Fransa’daki sınıf kardeşleri böyle yapıyor. Kapitalistlerin hükümeti “reform” deyip emeklilik yaşını 64’e çıkararak prim gün sayısını artırmaya çalışınca ocaktan beri grev ve gösteriler sürüyor. Kapitalistlerin iktidarı parlamentoyu baypas edip “reformu” bizdeki KHK’ler gibi yasalaştırmak istediğinde milyonlarca işçi ayağa kalkıp yüksek sesle “olmaz” deyince, şimdi durup yeniden düşünüyorlar. Üreten işçi sınıfı grevleriyle hayatı da durdurabiliyor çünkü. Fransa kadar olmasa bile, Almanya’da da ayağa kalkan işçiler, ücretlerin, yüzde 10’u bile bulmayan enflasyona ezdirilmek istenmesine “dur” dedi. Birlik, dayanışma ve mücadeleden başka çaresi yok işçi sınıfının. Dünyanın hiçbir yerinde! Ne Fransa, ne Almanya, ne de Türkiye’de.

Almanya’da işçilerin aşağıdan gelen baskısıyla iki sendika mücadele çağrısı yaptı. Fransa’da bizdeki bırakın Türk-İş’i, Hak-İş’e benzeyen konfederasyon bile işçi sınıfının taban baskısından kaçamadı. Tüm konfederasyonların ortak çağrısıyla hayatı durdurdu Fransız işçi sınıfı.
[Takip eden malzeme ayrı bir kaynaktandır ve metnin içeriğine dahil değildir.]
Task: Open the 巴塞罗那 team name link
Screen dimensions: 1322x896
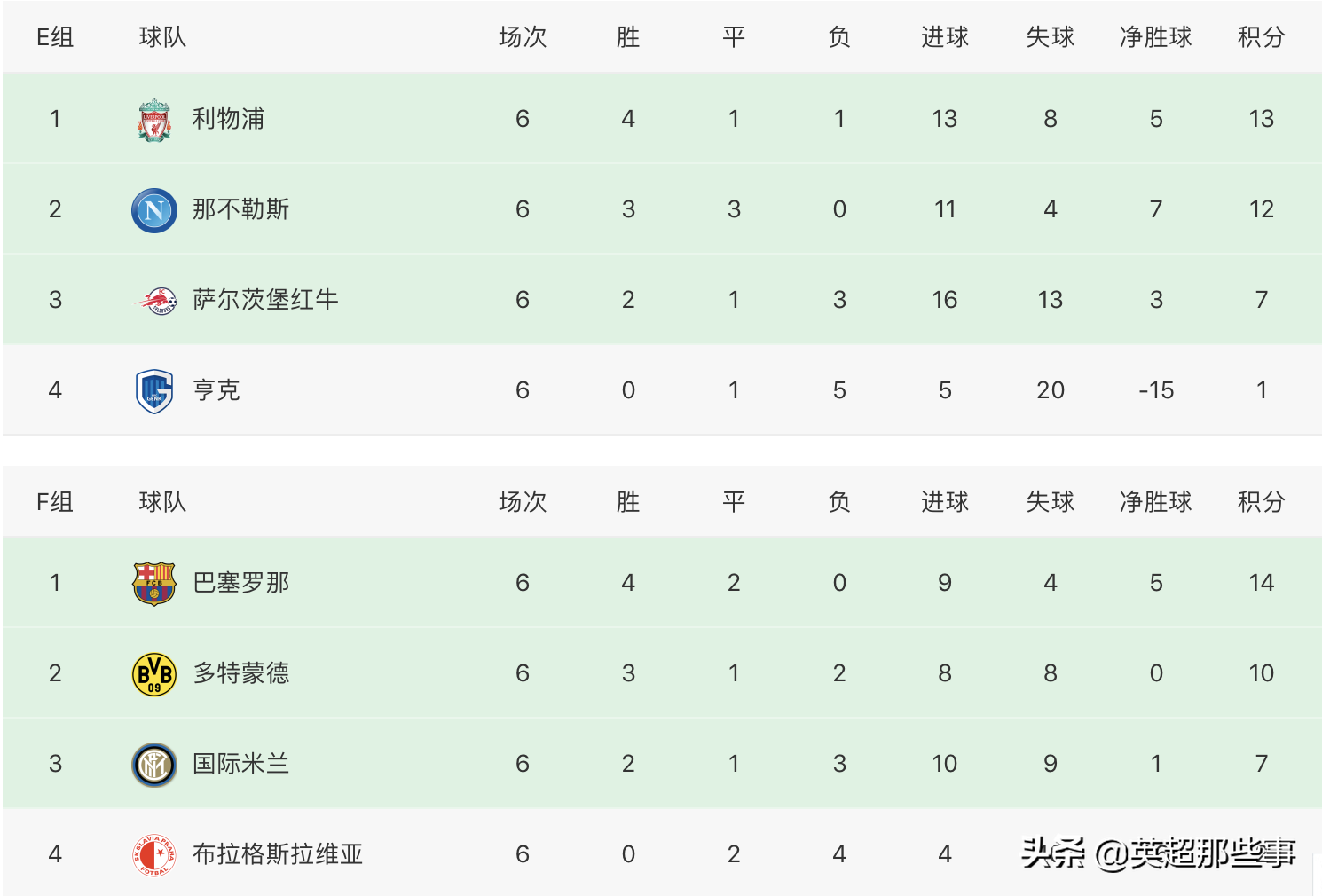Action: coord(240,583)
Türkiye işçi sınıfı artık silkinip ayağa kalkmak zorunda. Bizde on yıllardır Türk-İş ve diğerlerinden işçi lehine en küçük bir ses çıkmıyor. Öyleyse, en başta sendika bürokrasisinden kurtulmak gerek. Ayağa dikilmek için sendika bürokrasisinin prangaları kırılmalı. 1 Mayıs fırsat. Bunca enflasyon ve yoğun sömürü koşullarında yasak savmalara, işçileri sokak ve meydanlardan uzak tutma girişimlerine “hayır” diyebilmeli işçiler. 6 Mayıs’tan, Denizlerden de güç alıp 14 Mayıs seçimlerine öyle hazırlanmalı.

14 Mayıs seçimleri. Kapitalistlerin partilerine terk edilemeyecek kadar kritik önemde. AKP ve tek adam yönetiminden kurtulmak şart. Bu öncelikli, ama kapitalistlerin hiçbir partisi de baş tacı edilmemeli. Kırk katır mı kırk satır mı oyununa gelmemeli Türkiye işçi sınıfı.